Learning: wrap_openai + @traced decorators produce nested spans automatically, but you need braintrust.init_logger(project=...) for the traces to actually land in the UI. Without it, the decorators silently no-op. Similarly, the golden dataset doesn't appear in the Datasets tab until you explicitly upload it with braintrust.init_dataset() — the Eval() function creates it inline within the experiment but doesn't persist it as a standalone dataset.

Implication: Two common "where are my traces/datasets?" gotchas to remember for customer onboarding: (1) init_logger must be called with the project name, (2) datasets need explicit upload for the "Add to dataset" production feedback loop to work.


2026-03-01 14:45

Context: Choosing Pinecone index parameters (dimension, metric)
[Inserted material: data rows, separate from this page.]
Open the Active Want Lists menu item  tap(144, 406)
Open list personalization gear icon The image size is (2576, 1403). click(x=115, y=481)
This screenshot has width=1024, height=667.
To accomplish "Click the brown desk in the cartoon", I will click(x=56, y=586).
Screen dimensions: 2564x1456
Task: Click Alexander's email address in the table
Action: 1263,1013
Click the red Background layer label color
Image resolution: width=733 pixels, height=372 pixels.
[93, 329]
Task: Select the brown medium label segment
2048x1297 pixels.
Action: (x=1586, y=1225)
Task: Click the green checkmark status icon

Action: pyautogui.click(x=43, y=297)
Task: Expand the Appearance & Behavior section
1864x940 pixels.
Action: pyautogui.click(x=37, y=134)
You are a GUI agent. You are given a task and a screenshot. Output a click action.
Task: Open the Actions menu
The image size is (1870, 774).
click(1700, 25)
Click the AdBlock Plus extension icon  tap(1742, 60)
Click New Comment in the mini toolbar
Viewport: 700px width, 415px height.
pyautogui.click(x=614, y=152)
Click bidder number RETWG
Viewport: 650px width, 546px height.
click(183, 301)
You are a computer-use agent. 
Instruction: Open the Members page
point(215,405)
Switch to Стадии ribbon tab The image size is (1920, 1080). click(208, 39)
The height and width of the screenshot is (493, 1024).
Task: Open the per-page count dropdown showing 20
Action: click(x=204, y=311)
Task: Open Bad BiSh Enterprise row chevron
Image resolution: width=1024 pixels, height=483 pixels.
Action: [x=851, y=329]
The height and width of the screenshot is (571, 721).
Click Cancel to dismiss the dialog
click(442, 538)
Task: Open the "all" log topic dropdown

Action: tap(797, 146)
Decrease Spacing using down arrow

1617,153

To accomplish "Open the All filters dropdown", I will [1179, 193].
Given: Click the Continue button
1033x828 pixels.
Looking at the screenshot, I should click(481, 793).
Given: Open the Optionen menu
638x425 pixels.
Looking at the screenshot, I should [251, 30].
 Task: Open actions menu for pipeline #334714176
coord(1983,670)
Learning: Dimension is locked to the embedding model (1536 for text-embedding-3-small) — not a design choice. Metric is the real choice: cosine for text similarity (direction-only, works even with non-normalized embeddings), dotproduct for pre-normalized vectors (mathematically identical to cosine when normalized), euclidean for spatial distance (wrong for text). OpenAI embeddings are already normalized, so cosine and dotproduct give identical rankings, but cosine is the safer default for portability.

Implication: If a customer changes embedding models, they must rebuild the entire index. This is the "Terraform state" analogy — the index dimension is locked to the model version. Worth flagging during customer onboarding.